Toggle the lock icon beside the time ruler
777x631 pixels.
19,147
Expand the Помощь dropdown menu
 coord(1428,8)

* * *

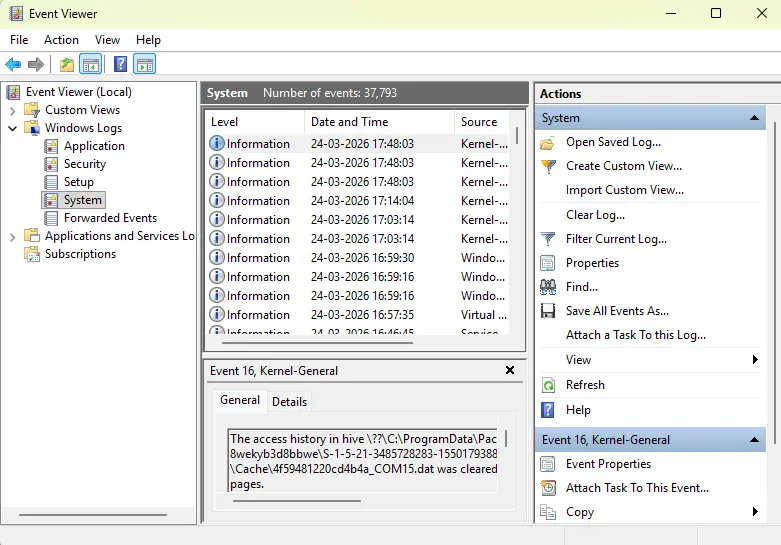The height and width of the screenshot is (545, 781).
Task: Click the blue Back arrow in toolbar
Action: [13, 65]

*What you will do:* Put the lines of the items, from the line with "Toggle the lock icon beside the time ruler" up to and including the line with "coord(1428,8)", into a Markdown table with the columns Row and Line, leaving out any blank lines. Number the rows in order, starting at 1.

*Complete answer:*
| Row | Line |
|---|---|
| 1 | Toggle the lock icon beside the time ruler |
| 2 | 777x631 pixels. |
| 3 | 19,147 |
| 4 | Expand the Помощь dropdown menu |
| 5 |  coord(1428,8) |